Data on finding visible targets:
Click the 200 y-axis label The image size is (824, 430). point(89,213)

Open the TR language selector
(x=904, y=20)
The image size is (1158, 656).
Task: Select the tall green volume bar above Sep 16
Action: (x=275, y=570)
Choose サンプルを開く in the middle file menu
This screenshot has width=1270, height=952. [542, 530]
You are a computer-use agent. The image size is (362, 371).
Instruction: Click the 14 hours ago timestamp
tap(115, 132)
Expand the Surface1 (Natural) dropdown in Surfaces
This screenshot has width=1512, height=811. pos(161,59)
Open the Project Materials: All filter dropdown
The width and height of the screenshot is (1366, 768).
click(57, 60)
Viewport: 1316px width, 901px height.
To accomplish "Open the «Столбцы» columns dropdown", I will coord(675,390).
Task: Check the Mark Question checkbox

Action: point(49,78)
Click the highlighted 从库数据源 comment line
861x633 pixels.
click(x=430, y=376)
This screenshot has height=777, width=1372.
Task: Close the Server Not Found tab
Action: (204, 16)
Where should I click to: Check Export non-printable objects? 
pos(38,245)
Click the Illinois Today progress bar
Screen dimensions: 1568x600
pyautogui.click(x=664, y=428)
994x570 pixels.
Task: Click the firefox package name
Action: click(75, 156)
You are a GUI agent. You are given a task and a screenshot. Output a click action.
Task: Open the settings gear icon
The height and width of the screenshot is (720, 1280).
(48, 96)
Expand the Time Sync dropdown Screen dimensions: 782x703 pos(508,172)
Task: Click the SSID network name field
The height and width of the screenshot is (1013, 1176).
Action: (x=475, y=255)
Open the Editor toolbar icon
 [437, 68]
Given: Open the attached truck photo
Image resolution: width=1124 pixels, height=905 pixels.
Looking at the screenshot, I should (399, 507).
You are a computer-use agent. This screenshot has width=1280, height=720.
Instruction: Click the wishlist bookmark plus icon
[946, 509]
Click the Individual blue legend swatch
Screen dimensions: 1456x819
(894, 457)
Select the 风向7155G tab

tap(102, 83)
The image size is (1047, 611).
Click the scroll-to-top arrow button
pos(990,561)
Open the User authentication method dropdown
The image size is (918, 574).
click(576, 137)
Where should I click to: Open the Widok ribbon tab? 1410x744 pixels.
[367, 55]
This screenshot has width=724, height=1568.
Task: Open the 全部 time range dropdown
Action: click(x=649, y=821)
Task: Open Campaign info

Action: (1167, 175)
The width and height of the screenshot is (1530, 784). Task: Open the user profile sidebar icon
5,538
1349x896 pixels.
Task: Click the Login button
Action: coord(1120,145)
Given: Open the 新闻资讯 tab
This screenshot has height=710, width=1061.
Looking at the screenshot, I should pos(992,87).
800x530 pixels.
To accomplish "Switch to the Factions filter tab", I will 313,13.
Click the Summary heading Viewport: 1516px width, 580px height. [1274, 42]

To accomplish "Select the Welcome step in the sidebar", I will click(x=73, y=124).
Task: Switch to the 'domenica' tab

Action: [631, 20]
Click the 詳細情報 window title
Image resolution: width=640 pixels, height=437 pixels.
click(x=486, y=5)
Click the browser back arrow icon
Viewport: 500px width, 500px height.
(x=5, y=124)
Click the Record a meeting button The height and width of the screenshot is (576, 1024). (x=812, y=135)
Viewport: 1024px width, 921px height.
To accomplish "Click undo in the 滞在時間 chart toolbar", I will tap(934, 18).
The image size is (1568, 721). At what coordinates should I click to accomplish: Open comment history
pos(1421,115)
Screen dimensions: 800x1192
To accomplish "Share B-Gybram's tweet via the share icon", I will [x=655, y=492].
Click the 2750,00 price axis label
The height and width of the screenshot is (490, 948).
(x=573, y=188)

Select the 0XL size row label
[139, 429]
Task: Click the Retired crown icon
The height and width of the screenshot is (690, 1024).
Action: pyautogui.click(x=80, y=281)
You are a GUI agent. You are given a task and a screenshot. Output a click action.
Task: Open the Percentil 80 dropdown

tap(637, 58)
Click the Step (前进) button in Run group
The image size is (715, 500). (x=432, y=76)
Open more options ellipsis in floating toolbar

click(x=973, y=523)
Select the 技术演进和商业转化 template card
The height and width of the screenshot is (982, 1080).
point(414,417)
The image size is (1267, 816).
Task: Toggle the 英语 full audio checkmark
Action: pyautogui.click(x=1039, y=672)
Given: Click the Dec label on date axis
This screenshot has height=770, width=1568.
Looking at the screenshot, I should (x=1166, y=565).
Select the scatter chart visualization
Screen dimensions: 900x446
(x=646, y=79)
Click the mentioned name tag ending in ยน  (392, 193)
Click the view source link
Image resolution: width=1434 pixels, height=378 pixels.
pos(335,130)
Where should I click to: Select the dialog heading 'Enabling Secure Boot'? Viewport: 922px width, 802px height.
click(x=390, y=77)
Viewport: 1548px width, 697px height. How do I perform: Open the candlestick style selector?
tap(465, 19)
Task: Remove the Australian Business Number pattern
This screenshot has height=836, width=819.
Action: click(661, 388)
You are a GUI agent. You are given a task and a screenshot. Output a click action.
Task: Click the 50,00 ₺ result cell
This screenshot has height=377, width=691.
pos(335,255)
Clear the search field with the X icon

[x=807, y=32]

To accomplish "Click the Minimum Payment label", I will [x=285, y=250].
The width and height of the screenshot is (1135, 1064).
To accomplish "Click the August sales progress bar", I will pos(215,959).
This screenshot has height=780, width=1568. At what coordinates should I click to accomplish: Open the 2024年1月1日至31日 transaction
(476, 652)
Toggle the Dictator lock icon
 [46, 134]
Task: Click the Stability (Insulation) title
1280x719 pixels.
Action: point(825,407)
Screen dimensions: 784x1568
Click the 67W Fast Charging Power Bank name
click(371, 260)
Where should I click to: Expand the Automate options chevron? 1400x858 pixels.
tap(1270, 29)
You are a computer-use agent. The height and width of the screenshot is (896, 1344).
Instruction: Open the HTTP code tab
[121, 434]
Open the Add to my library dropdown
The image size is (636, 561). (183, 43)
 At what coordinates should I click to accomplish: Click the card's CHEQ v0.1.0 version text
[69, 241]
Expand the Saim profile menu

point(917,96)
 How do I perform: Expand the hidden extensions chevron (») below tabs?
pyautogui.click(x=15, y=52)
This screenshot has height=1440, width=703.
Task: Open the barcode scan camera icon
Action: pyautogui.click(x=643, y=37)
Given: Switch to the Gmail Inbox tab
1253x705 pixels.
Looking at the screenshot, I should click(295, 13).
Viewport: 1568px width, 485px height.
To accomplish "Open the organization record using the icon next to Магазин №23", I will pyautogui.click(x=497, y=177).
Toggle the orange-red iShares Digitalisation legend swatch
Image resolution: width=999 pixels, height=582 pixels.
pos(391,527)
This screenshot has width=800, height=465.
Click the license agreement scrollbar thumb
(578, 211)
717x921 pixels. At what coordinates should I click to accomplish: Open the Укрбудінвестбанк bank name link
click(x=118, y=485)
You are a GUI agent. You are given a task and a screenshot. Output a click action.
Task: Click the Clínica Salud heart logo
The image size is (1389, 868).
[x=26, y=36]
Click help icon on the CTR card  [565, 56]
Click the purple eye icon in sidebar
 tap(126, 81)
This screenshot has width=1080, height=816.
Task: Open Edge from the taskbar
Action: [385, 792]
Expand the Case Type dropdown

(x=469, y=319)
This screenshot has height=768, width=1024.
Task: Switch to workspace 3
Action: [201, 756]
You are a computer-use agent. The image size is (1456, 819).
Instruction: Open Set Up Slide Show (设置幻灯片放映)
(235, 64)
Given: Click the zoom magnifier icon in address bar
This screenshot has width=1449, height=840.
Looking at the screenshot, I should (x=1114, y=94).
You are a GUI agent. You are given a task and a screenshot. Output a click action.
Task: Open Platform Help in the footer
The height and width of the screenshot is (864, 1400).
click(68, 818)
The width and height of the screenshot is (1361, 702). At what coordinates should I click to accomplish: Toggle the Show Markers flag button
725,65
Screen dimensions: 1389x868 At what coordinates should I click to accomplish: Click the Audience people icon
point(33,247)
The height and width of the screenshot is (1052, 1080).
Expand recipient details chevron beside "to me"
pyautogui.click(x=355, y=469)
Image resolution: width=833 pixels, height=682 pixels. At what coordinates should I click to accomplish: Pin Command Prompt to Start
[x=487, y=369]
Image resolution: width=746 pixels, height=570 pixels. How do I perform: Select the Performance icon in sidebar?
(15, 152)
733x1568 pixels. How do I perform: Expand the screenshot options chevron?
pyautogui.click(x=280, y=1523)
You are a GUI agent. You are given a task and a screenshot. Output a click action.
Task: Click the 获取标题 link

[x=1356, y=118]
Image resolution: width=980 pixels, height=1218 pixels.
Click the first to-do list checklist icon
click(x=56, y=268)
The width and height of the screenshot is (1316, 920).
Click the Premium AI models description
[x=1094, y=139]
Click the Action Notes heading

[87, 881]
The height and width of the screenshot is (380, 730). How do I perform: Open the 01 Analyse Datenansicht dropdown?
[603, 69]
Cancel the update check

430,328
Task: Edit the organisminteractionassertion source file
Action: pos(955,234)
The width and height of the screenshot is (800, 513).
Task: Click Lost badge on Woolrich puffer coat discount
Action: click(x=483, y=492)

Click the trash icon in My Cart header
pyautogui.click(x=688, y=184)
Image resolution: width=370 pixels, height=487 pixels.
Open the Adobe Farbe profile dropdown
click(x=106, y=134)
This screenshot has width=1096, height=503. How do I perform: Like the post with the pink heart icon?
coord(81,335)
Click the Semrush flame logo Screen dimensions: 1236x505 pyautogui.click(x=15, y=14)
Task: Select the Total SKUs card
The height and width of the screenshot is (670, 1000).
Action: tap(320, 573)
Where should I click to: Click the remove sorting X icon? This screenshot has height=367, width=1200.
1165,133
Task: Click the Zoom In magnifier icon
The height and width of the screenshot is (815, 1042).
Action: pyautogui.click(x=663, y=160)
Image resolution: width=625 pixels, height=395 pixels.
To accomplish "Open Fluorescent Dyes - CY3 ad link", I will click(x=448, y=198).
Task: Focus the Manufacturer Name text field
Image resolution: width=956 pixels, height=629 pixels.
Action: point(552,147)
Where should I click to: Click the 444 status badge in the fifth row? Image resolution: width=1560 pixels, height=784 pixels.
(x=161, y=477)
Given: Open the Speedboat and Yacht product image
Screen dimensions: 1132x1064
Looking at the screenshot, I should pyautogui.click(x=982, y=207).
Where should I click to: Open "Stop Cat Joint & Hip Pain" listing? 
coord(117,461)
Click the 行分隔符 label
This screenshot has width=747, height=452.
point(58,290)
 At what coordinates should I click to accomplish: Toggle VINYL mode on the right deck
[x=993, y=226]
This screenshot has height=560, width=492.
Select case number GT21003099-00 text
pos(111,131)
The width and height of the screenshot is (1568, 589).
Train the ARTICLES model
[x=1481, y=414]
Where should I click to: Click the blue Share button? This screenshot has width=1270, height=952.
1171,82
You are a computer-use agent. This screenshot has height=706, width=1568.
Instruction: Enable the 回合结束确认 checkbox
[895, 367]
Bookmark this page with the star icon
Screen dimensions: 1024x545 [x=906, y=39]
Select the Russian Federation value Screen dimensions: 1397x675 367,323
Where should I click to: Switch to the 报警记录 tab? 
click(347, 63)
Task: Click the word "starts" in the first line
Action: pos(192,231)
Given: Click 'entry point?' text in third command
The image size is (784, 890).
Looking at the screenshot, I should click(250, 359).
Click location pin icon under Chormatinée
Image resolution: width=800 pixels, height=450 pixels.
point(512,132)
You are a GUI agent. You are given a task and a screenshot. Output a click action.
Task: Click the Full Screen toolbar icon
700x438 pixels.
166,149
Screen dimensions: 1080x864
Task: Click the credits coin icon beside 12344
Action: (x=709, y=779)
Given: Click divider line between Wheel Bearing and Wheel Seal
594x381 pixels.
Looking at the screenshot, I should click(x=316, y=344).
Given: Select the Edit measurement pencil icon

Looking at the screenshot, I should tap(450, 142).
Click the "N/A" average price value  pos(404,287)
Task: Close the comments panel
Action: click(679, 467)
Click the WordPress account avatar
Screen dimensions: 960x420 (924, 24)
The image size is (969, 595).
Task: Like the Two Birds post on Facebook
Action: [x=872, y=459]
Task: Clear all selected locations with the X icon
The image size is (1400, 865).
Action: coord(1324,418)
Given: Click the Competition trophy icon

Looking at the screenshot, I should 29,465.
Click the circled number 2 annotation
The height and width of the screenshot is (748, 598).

AIM: List every line from the start of the rows through the line containing "Action: click(75, 156)" as a JSON array of strings, one string per line, skipping blank lines.

EXERCISE RESPONSE:
[
  "Click the 200 y-axis label The image size is (824, 430). point(89,213)",
  "Open the TR language selector",
  "(x=904, y=20)",
  "The image size is (1158, 656).",
  "Task: Select the tall green volume bar above Sep 16",
  "Action: (x=275, y=570)",
  "Choose サンプルを開く in the middle file menu",
  "This screenshot has width=1270, height=952. [542, 530]",
  "You are a computer-use agent. The image size is (362, 371).",
  "Instruction: Click the 14 hours ago timestamp",
  "tap(115, 132)",
  "Expand the Surface1 (Natural) dropdown in Surfaces",
  "This screenshot has width=1512, height=811. pos(161,59)",
  "Open the Project Materials: All filter dropdown",
  "The width and height of the screenshot is (1366, 768).",
  "click(57, 60)",
  "Viewport: 1316px width, 901px height.",
  "To accomplish \"Open the «Столбцы» columns dropdown\", I will coord(675,390).",
  "Task: Check the Mark Question checkbox",
  "Action: point(49,78)",
  "Click the highlighted 从库数据源 comment line",
  "861x633 pixels.",
  "click(x=430, y=376)",
  "This screenshot has height=777, width=1372.",
  "Task: Close the Server Not Found tab",
  "Action: (204, 16)",
  "Where should I click to: Check Export non-printable objects? ",
  "pos(38,245)",
  "Click the Illinois Today progress bar",
  "Screen dimensions: 1568x600",
  "pyautogui.click(x=664, y=428)",
  "994x570 pixels.",
  "Task: Click the firefox package name",
  "Action: click(75, 156)"
]